#### How to complete this task:
Copy nothing but the lines from the line with "This screenshot has" to the end of the records, retyped exactly. Pictures stay out.

#### Dataset excerpts:
● ● ● ● ●
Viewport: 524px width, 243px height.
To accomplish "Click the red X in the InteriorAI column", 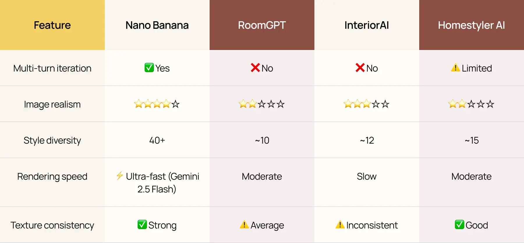I will [360, 68].
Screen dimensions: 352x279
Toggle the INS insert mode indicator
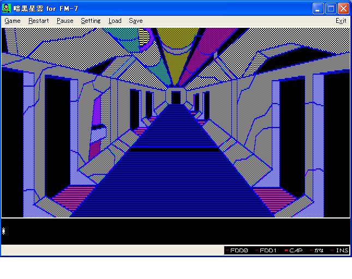click(339, 251)
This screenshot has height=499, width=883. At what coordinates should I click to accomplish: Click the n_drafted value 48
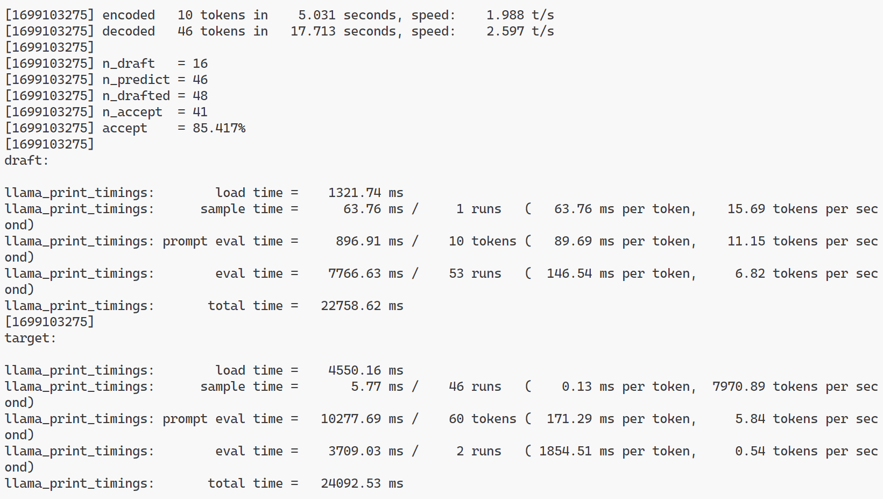coord(200,96)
● ● ● ● ●
#### Answer box:
This screenshot has height=499, width=883. At what coordinates should I click to accomplish: Click the n_drafted value 48
coord(200,96)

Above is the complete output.